Are you steering?

Are you steering?

Your boat is making it’s way along the ocean. The ocean has a will of it’s own. You don’t control it’s currents. You don’t have a say on the direction of the winds. You do, however, have a say on the direction your tiny, leaky boat takes. Once you get on the steering wheel, you can work your boat towards a direction of your choice.

Alternatively, you can let the boat be. The currents and winds have a will of their own and the boat will likely get somewhere. You will be passenger and observer and probably prone to sea-sickness. While you are at it, you will probably also complain about the currents and winds. Why can’t the gods be better to you?

Steering is painful business since you will find the currents and winds oppose you right from the start. They’ll test your resolve to get to wherever you want to get. You’ll soon realize it doesn’t really matter where you want to get – you will always face the resistance. There is no right path. There is only your path. You’ll seen millions of other boats around you who join you for part of your journey. You might even trade lessons and pick up a companion or two for a while. But, for the most part, it’s your journey.. and it is what you make of it. Over to the big question then..

Are you steering?

Caveat confabulation

Confabulation is when you try to make up logical reasons for emotionally driven actions. When you eat that cheesy snack on the 6th day of your diet regime after some initial resistance and find your logical brain telling you it is a reward for a job well done so far, you are confabulating.

Confabulation popped up in 2 conversations yesterday. The in-person one was interesting. I was describing my hopes/goals/dreams and trying hard to make it sound like the logical thing to do. A minute into my explanation, I caught myself and said I could try to make this very logical but the real driver is that the roots of this are completely emotional. He understood.
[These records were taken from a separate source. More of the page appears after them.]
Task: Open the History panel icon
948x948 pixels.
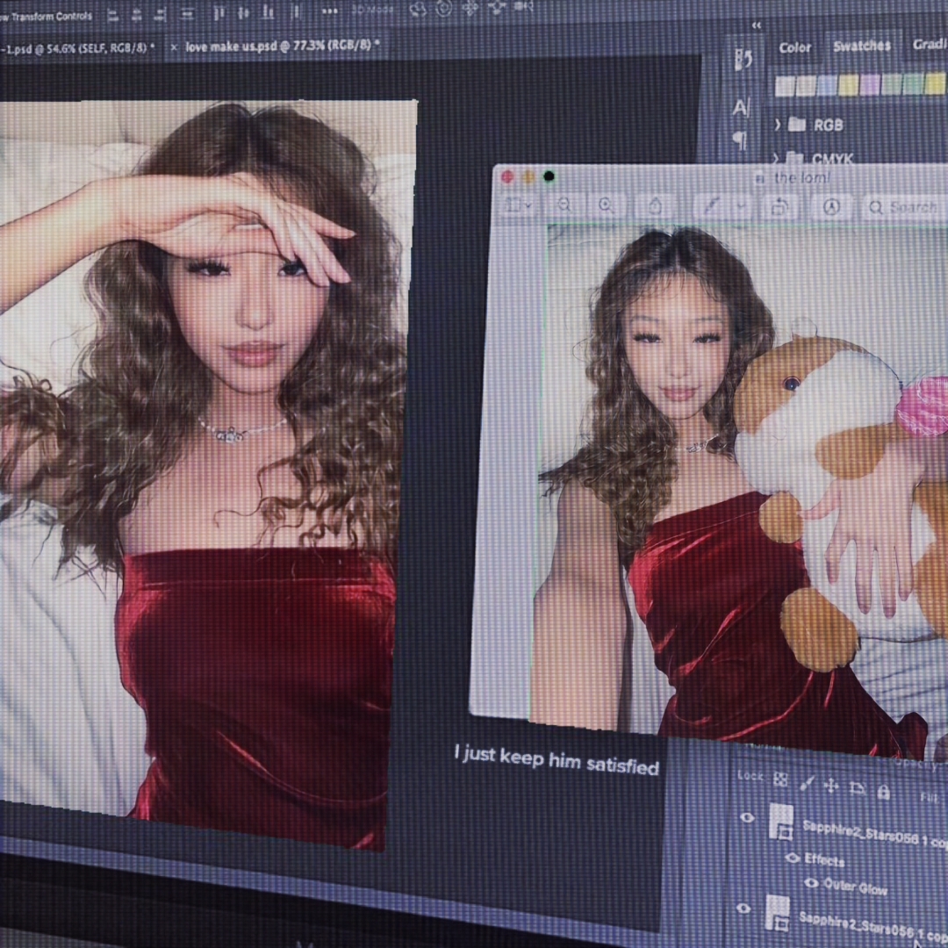Action: (743, 60)
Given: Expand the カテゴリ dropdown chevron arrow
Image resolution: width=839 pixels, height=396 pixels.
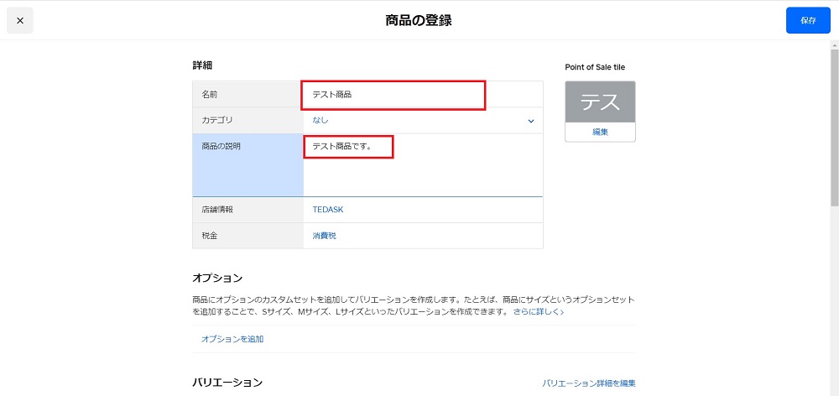Looking at the screenshot, I should click(530, 121).
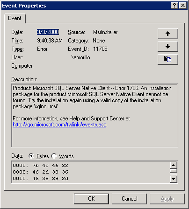Open the go.microsoft.com events link
This screenshot has height=209, width=189.
pos(59,125)
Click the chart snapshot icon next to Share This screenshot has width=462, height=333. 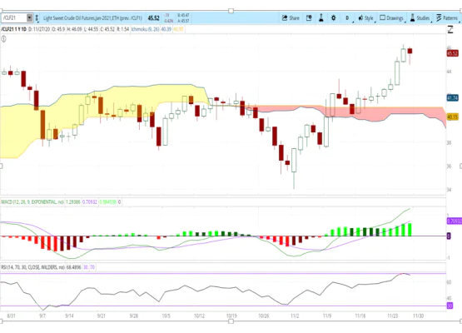[x=309, y=18]
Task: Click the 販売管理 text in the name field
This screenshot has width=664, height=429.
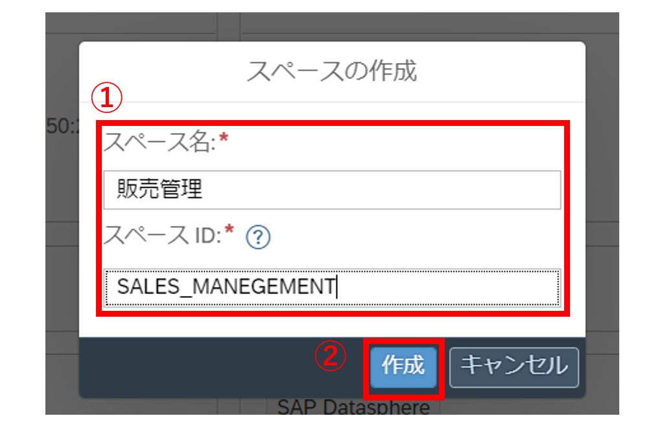Action: (160, 190)
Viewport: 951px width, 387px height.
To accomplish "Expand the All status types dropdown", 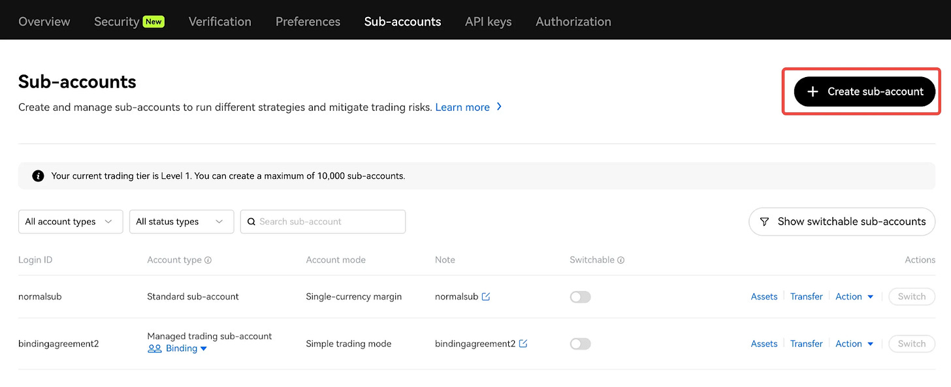I will [181, 222].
We laughed.

Most of the action and decisions we take happen because of a strong surge in emotion and it helps to recognize it. Acceptance comes with recognition and further action comes after acceptance.

Exercise for the weekend – Try and catch yourself confabulating at least once and say it aloud immediately.

Self awareness takes practice.

The first step to a happy life..

..is asking yourself what it will take for you to be a happy life.

There is no template. There is a theory and a suggested path like always. Every footballer knows it’s best to have phenomenal ball control and the ability to kick with both feet. Good in theory but there’s been many a successful footballer who made it without these attributes. If Jim Furyk had followed the theory, he would never have become the golfer he is today.

Understanding the theory and suggested path is helpful. Ask why before you ask why not after all. Just remember not to diss the “why” because you don’t agree with all of it. And, don’t forget the “why not” bit because that’s when you develop your own style..

Timing

2000 years ago, timing was everything. If the weather wasn’t favourable, travellers didn’t set out on a new journey and housewives worried about whether their clothes would ever dry as there weren’t any fans to dry them indoor either.

Thanks to technological advances, we don’t have to worry about timing anymore. Everything is around and available 24*7. It is no wonder that we hardly feel the need to believe in the supernatural. Most things feel within our control. If we relied on the weather, however, we’d probably believe in omens just like our ancestors did.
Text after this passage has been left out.